Copy out the rows below exactly as they stand, from the line containing "How do I perform: Open" through the line containing "pyautogui.click(x=201, y=520)", both included.
━━━━━ Exercise data ━━━━━
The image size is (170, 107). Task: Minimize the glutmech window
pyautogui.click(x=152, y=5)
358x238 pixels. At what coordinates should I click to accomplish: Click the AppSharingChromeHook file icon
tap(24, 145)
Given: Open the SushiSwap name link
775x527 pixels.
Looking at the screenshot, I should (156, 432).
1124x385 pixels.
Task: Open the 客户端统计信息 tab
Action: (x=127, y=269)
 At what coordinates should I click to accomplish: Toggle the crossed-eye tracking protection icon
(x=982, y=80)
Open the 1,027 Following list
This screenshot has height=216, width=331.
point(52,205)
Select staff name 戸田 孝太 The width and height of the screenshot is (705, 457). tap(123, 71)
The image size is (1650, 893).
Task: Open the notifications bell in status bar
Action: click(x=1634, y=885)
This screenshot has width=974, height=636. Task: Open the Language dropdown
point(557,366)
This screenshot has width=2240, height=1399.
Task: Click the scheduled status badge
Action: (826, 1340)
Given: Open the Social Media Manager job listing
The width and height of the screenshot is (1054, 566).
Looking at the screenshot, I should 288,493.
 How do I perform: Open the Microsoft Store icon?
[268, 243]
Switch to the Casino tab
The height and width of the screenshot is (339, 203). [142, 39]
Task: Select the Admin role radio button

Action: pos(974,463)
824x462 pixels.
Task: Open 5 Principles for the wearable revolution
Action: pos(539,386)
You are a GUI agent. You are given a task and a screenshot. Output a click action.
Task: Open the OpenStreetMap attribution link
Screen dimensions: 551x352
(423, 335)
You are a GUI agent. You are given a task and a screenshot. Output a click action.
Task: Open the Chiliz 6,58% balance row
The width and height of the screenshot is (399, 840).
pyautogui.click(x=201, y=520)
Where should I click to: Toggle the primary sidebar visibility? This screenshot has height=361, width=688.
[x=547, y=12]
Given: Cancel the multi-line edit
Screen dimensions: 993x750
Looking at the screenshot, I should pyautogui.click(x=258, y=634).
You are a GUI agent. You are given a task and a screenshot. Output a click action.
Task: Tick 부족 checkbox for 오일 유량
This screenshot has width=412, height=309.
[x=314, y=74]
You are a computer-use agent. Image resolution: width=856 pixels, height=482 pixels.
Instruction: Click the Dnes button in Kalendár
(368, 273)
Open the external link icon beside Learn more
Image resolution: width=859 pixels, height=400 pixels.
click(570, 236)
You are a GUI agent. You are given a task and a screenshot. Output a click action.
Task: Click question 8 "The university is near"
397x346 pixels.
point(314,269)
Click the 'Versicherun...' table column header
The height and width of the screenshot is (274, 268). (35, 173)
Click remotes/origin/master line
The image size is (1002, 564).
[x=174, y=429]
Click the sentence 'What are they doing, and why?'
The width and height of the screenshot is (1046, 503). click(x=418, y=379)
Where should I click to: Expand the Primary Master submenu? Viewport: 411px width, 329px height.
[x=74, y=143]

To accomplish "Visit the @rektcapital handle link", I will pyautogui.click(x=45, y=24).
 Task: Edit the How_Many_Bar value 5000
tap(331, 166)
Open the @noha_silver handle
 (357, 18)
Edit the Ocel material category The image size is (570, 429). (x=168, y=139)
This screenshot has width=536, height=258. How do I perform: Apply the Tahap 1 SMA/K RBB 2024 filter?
━━━━━
* Exercise result:
 How do I perform: Open the Microsoft Store icon?
[268, 243]
Switch to the Casino tab
The height and width of the screenshot is (339, 203). [142, 39]
Task: Select the Admin role radio button

Action: pos(974,463)
824x462 pixels.
Task: Open 5 Principles for the wearable revolution
Action: pos(539,386)
You are a GUI agent. You are given a task and a screenshot. Output a click action.
Task: Open the OpenStreetMap attribution link
Screen dimensions: 551x352
(423, 335)
You are a GUI agent. You are given a task and a screenshot. Output a click action.
Task: Open the Chiliz 6,58% balance row
The width and height of the screenshot is (399, 840).
pyautogui.click(x=201, y=520)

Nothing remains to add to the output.